In January this year, Amaechi re-assured that the electronic ticketing solution being proposed for the NRC was soon going to come into effect. This was also a response to the widespread complaints of alleged ticket hoarding and racketeering on the Abuja-Kaduna train service. According to the NRC, the e-ticketing solution being proposed would decentralise the ticketing system to enable smaller and medium enterprises participate in the sales of tickets as the railway modernisation was due to take centre stage across the country. Sadly, more than three years after the process started in August 2017 when the NRC advertised for companies to apply to be engaged, the solution is yet to come to fruition; bureaucratic bottle-necks being a major challenge.

Reports in the media indicate that the Infrastructure Concession Regulatory Commission (ICRC) stopped the process on grounds that it was not carried along in the proposed Public Private Partnership (PPP) arrangement. The NRC however conceded to ICRC’s demand, and in September 2019, the latter gave its nod to the proposal. Thereafter, the Minister of Transportation transmitted the approval to the Federal Executive Council (FEC) for final approval. Each time Amaechi is confronted by reporters about the take-off of e-ticketing, he kept assuring members of the public that the automation and e-ticketing system would begin soon. This ‘soon’ is becoming belated.

There are bound to be more passengers at the train stations in the coming weeks especially now that kidnappers and bandits are once again returning to the Abuja-Kaduna highway. As travellers throng to train stations in large numbers, it would soon be a ‘harvest season’ for racketeers to painlessly perpetrate their criminal activities. Many go to train stations without knowing whether they would be able to travel or not because of the usual tenacious doubts over purchase of tickets. Traveling by train is not only safer but also faster and comparatively cheaper. However, the difficulty experienced by passengers in the purchase of tickets is denying them the cherished privileges of a safer, faster and cost-effective journey.

On this page last week, the discourse focused on how modern technology could be used to fight certificate forgery and other criminal tendencies. The planned introduction of electronic ticketing system is one measure that could curb most if not all the corrupt and illegal dealings that currently characterize the sale of tickets at train stations. It’s a sure way of sending ticket racketeers out of the illicit business.

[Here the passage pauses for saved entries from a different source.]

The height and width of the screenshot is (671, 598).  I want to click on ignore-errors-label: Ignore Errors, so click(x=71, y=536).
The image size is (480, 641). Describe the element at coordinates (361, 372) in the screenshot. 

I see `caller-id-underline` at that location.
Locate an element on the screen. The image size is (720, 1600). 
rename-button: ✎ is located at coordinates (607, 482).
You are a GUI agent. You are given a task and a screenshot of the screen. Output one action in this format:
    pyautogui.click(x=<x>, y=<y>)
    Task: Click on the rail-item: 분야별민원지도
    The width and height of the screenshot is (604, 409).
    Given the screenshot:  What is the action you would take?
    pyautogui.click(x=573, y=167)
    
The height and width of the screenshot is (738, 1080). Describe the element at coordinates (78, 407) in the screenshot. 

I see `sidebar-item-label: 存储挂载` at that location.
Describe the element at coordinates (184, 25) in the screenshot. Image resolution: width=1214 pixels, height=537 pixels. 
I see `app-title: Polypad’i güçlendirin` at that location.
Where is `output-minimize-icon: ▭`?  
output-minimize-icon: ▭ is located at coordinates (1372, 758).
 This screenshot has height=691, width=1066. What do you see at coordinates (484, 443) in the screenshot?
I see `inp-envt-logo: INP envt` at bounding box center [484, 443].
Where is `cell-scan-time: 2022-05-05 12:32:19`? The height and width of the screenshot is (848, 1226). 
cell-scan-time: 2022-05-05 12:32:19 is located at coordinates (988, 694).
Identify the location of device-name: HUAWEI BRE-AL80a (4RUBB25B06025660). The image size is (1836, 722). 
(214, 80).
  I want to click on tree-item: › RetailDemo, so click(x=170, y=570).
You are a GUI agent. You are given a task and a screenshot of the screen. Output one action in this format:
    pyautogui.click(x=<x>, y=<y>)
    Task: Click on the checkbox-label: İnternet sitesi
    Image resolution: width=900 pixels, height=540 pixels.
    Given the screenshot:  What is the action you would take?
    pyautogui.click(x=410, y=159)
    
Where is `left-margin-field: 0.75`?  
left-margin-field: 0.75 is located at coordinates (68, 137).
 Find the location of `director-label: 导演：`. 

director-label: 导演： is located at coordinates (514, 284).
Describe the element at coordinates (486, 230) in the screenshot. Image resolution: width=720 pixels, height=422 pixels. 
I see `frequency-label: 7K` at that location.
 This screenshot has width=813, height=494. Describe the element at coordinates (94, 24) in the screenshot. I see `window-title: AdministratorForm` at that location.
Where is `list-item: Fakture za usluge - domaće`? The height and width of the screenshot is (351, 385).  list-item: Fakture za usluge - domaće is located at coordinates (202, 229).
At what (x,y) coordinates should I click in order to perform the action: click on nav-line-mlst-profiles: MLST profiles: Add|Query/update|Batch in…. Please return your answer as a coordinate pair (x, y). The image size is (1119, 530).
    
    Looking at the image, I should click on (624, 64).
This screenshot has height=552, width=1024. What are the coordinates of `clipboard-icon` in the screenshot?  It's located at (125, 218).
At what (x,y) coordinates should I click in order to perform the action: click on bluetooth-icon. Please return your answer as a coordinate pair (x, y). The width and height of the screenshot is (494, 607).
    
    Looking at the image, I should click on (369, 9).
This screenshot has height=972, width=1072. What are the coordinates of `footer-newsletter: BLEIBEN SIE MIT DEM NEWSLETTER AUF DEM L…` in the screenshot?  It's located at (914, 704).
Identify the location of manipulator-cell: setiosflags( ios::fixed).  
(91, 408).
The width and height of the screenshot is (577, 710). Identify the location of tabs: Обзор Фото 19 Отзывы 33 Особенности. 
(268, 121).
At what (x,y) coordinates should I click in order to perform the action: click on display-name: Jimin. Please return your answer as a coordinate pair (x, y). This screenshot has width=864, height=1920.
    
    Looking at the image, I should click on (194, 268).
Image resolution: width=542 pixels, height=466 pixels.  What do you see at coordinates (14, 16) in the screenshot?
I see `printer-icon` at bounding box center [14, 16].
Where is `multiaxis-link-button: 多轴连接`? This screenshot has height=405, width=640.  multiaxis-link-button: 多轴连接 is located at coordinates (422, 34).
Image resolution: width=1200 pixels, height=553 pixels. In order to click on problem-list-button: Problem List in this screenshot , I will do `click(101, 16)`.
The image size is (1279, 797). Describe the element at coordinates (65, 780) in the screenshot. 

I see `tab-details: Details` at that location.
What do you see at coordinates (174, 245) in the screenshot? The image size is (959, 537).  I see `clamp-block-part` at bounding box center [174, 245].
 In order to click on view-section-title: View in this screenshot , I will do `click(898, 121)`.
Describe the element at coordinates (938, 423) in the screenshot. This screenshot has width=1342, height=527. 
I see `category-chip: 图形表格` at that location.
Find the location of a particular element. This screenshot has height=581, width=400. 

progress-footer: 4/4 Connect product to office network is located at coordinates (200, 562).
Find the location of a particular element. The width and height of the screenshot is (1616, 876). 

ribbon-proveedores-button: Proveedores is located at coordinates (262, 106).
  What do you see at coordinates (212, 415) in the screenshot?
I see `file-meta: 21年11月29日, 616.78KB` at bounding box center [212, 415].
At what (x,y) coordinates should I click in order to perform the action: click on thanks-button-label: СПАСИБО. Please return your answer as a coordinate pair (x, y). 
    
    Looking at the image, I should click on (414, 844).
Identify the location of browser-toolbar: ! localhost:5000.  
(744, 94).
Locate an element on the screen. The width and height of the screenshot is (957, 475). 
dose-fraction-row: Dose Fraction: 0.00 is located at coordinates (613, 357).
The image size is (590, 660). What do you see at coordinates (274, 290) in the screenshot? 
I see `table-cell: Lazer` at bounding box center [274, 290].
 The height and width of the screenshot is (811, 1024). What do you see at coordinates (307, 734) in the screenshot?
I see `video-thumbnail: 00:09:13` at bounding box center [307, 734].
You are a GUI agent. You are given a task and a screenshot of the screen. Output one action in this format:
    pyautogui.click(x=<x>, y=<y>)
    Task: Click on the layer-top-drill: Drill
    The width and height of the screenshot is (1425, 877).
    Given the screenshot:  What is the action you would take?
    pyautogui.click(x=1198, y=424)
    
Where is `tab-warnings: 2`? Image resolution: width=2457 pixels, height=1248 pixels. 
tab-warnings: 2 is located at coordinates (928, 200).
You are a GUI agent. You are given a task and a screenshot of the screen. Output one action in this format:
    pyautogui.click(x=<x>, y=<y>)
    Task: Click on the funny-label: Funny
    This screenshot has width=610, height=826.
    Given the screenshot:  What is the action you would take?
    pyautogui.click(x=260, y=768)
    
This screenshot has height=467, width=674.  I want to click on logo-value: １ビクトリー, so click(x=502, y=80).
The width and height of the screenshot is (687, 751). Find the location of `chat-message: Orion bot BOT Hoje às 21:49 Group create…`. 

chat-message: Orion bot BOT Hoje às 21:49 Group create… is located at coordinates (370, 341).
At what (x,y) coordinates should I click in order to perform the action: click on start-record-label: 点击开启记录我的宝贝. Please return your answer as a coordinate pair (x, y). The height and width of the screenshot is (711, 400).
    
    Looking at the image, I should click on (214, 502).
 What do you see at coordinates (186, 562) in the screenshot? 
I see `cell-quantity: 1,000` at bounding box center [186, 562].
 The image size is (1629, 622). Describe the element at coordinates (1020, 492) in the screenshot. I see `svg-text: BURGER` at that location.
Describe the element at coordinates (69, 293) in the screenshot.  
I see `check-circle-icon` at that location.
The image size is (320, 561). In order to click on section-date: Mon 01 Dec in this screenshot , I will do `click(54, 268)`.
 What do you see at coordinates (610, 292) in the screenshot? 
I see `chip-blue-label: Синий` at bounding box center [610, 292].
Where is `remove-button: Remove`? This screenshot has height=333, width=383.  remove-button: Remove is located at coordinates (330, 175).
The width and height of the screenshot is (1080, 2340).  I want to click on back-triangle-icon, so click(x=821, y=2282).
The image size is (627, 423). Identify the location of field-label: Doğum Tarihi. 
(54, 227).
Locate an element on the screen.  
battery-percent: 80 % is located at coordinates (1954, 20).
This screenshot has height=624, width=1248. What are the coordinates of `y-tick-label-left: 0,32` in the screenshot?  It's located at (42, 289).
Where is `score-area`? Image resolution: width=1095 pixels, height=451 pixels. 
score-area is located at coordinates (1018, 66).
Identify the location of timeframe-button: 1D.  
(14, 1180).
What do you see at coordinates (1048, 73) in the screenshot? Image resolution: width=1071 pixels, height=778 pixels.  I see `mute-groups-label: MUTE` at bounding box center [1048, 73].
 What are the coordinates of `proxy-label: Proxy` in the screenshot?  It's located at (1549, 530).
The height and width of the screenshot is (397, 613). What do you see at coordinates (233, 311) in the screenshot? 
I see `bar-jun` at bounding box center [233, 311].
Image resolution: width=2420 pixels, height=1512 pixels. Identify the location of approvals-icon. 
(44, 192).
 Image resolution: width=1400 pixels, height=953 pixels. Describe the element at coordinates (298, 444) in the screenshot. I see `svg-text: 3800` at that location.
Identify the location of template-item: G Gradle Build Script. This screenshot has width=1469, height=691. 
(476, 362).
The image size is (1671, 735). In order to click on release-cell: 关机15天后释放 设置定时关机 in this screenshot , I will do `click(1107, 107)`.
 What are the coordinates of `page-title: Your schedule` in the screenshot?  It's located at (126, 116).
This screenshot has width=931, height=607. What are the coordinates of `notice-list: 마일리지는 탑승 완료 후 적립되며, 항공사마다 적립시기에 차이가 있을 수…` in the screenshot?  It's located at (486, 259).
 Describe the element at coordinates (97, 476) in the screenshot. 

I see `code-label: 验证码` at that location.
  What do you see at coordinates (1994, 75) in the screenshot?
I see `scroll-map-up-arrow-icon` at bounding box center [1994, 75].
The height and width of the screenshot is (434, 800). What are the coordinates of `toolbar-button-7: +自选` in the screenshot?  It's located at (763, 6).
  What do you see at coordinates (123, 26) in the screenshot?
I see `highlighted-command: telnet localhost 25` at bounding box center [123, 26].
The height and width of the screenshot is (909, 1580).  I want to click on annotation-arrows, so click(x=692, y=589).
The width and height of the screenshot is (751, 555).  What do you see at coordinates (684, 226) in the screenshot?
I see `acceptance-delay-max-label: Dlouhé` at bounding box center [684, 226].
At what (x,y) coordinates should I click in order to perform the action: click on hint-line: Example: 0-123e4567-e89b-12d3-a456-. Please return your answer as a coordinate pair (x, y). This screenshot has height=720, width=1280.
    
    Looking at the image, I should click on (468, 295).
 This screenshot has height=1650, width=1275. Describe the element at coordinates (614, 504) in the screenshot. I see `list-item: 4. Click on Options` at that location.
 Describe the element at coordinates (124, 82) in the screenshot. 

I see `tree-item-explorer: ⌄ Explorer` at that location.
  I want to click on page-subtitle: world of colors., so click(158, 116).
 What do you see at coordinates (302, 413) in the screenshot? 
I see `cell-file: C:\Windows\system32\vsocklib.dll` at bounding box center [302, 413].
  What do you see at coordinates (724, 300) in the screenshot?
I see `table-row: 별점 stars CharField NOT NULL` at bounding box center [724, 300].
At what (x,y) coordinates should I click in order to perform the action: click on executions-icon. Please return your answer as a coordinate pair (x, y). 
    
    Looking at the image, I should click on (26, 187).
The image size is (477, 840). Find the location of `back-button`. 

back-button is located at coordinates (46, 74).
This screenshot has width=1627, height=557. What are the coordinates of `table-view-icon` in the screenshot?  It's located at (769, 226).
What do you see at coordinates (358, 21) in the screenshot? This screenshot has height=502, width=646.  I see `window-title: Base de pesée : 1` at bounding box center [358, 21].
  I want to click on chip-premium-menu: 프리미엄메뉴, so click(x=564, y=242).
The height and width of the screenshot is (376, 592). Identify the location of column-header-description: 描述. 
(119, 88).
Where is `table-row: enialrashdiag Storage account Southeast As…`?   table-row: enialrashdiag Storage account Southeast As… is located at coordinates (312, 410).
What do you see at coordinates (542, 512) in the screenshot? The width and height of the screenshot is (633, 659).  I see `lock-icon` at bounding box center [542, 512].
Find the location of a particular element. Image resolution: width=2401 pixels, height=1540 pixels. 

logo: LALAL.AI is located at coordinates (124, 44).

In the same way that air tickets are purchased online, which is greatly helping operators to check corrupt tendencies among airline workers, the same online platform should be explored and adopted for the sale of train tickets. Issues such as over-booking and other challenges associated with sale of tickets at the counter would also be checked when tickets are sold online. Believing that the proposal is before the FEC, we are appealing that it should be looked in to in order to break this jinx in train ticket racketeering. Nonetheless, it is hoped that the concession of the e-ticketing solution would not be regretted by passengers as well as government. ICRC is expected to have made useful contributions to the proposal.

While we expect the use of technology to forestall fraudulent activities traditionally connected to e-ticketing when it finally takes off, we also call on the National Orientation Agency (NOA) to do more at re-orientating the psyche of Nigerians who characteristically and generally tend to be criminally-minded. May Allah (SWT) guide and support us in the fight against ticket racketeering and other forms of corruption in Nigeria, amin.